De toezichthouder kan in deze gevallen handhavend optreden. Dit wetsvoorstel verbetert
de handhavingsmogelijkheden van de Autoriteit Consument en Markt (ACM) door de bewijslast
om te keren en anoniem bellen te verbieden. De verwachting is, dat de combinatie van
de introductie van het opt-in-systeem en de verbeterde handhaving in belangrijke mate
bijdraagt aan het oplossen van de problemen. Alleen het treffen van maatregelen tot
verbetering van de handhaving is onvoldoende.
10.
Voorts lezen de leden van de VVD-fractie dat de regering ter onderbouwing van de stelling
dat consumenten in het huidige systeem onvoldoende beschermd worden een aantal uitingen
van consumentenorganisaties aanlevert. Deze leden merken echter op dat deze uitingen
onder andere toezien op colportage en frauduleuze telemarketing ofwel strafbare oplichting.

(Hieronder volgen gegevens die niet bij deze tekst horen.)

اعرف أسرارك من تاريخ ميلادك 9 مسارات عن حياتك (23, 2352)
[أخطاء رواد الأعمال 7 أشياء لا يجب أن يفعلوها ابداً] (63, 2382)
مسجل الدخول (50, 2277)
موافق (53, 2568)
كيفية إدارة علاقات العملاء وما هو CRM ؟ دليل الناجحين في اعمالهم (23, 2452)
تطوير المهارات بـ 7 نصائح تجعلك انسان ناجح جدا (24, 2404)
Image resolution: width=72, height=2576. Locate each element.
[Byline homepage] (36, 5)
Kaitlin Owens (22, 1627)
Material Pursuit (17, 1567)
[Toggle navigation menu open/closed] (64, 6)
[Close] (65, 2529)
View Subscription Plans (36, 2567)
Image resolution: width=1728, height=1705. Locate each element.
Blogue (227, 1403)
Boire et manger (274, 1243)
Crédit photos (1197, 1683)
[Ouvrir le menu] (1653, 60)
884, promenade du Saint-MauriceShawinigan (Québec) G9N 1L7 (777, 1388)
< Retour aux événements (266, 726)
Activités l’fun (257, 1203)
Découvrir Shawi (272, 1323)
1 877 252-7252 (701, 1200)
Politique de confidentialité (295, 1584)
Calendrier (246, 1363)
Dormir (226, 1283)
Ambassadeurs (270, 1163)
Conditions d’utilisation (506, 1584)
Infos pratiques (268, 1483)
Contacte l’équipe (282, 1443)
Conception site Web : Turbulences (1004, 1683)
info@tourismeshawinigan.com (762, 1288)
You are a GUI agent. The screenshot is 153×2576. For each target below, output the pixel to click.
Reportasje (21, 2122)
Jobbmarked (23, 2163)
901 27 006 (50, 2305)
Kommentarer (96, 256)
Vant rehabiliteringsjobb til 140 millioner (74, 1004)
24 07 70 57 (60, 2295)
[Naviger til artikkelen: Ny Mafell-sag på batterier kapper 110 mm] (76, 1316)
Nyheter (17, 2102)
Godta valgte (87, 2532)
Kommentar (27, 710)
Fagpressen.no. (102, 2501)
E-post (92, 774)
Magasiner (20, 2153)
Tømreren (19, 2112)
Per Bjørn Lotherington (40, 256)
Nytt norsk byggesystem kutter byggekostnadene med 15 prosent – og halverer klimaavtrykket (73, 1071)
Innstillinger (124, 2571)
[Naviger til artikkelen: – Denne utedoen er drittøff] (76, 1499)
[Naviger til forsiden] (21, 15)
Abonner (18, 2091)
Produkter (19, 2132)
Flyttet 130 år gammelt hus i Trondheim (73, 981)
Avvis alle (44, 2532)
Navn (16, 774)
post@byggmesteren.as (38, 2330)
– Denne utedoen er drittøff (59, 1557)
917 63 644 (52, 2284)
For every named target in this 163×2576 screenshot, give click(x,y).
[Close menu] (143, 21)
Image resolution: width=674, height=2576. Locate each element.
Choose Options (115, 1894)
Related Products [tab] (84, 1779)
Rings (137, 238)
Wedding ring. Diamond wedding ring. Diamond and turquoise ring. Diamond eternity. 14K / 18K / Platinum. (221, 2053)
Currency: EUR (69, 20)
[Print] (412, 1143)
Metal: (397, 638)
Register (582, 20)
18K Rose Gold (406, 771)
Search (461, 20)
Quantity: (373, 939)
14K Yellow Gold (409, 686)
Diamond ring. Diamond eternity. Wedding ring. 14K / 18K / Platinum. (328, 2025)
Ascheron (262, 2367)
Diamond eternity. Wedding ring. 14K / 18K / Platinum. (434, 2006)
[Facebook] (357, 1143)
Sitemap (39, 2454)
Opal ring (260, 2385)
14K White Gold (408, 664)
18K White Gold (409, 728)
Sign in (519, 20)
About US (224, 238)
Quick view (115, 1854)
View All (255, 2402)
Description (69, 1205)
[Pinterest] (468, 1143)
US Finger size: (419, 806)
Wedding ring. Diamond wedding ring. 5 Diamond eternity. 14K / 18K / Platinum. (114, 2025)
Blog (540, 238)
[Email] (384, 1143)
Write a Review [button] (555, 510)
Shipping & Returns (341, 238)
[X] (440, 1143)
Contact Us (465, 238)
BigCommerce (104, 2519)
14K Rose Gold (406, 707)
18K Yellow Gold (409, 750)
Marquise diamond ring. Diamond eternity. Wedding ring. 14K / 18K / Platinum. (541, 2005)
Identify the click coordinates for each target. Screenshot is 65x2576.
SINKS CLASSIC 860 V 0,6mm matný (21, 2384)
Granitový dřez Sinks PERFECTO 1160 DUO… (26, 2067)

Kan de regering toelichten of het voorkomen van ongevraagde colportage of het tegengaan
van strafbare oplichting onder de werkingssfeer of doelstellingen van het wetsvoorstel
vallen? Zo nee, waarom is gekozen voor deze onderbouwing?
De leden van de VVD-fractie hebben correct gelezen dat de publicaties waarnaar wordt
verwezen ook zien op andere problemen die consumenten kunnen ondervinden. Deze publicaties
illustreren de maatschappelijke aandacht voor telemarketing en geven een indicatie
van de urgentie. Deze publicaties zijn echter zeker niet de enige onderbouwing van
dit wetsvoorstel. In hoofdstuk drie van de memorie van toelichting is aandacht besteed
aan de verschillende aanleidingen, signalen en knelpunten die ten grondslag liggen
aan dit wetsvoorstel.
11.
De leden van de SP-fractie vragen op welke wijze het toezicht op energieleveranciers
wordt verscherpt, omdat consumenten nu onvoldoende worden beschermd. Deze wet biedt
een goede stap richting meer consumentenbescherming, maar deze leden menen dat er
nog meer gedaan zou kunnen en moeten worden. Zij vragen of, en zo ja hoe, erop wordt
toegezien dat er niet als gevolg van deze wet een stijging van deur-tot-deur-verkoop
van energiecontracten de kop op steekt. Hoe kan dit negatief effect worden voorkomen?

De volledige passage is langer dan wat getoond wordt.